* [Task instructions]: Copy the message about web user account permissions word for word, from "But can't modify" up to and including "actually, www.abc.com )...".

>> Start Provided text

Re: limitation of user a/c ( telnet service ) now drifted to webserving

[Date Prev][Date Next][Thread Prev][Thread Next][Date Index][Thread Index]

 



Hello,

I want to use the command of chmod and chown config the limitation for a Web User account...
eg : /home/abc and /home/abc/html

Allow user "abc" read / modify / delete files under /html directory...
But can't modify / delete System files ( dot files ) under /home/abc directory...
Allow anyone they can read only the files under /html directory ( actually, www.abc.com )...

May be these operation steps ( sample ) are okey ?
1, chown root /home/abc

2, chmod 1775 /home/abc

3, chown root /home/abc/.*

4,chmod 775 /home/abc/html ( Read only on the Internet )

Edward.

Tim wrote:
On Tue, 2007-02-20 at 22:54 +0800, edwardspl@xxxxxxxxxx wrote:
  
If I want to config the web service, eg : http://www.abc.com, then the
actual location is /home/abc/html/All_of_homepage_files...
So, how to operator every web user account similar with above
setting ?
    
Some of what you want is getting lost in translation.  Are you wanting
different people to have their own files in there?  Different people to
edit common files?  One person editing the HTML files?  Something else?

>> End Provided text
>> Start Extracted material

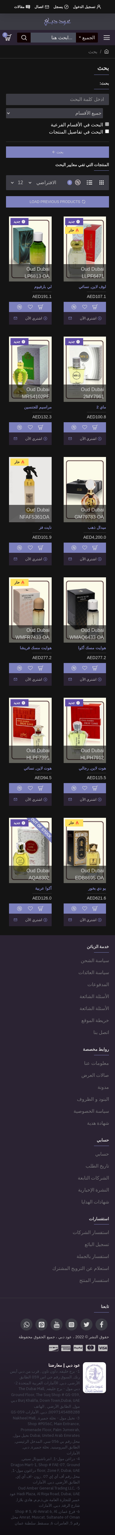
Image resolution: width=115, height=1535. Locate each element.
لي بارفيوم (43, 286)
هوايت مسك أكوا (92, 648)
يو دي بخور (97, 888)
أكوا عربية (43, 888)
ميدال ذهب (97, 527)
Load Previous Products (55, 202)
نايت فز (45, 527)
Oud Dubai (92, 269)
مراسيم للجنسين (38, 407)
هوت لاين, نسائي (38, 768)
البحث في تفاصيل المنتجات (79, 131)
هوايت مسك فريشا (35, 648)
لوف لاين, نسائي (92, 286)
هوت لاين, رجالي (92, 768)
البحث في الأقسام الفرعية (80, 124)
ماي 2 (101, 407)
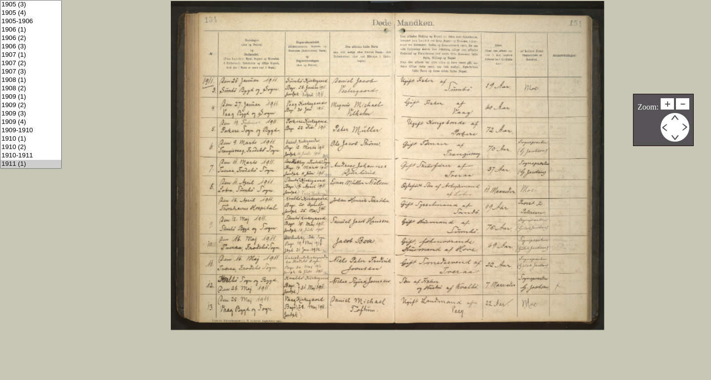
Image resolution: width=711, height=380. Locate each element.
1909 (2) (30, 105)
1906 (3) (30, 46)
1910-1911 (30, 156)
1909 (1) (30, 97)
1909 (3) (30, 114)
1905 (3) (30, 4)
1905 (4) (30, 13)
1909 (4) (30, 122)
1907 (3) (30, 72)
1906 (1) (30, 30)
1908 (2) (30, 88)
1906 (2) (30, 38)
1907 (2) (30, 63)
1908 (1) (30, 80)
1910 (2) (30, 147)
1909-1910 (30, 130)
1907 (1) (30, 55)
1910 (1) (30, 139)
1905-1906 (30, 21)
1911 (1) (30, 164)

>> End Extracted material

* [Exercise output]:
But can't modify / delete System files ( dot files ) under /home/abc directory...
Allow anyone they can read only the files under /html directory ( actually, www.abc.com )...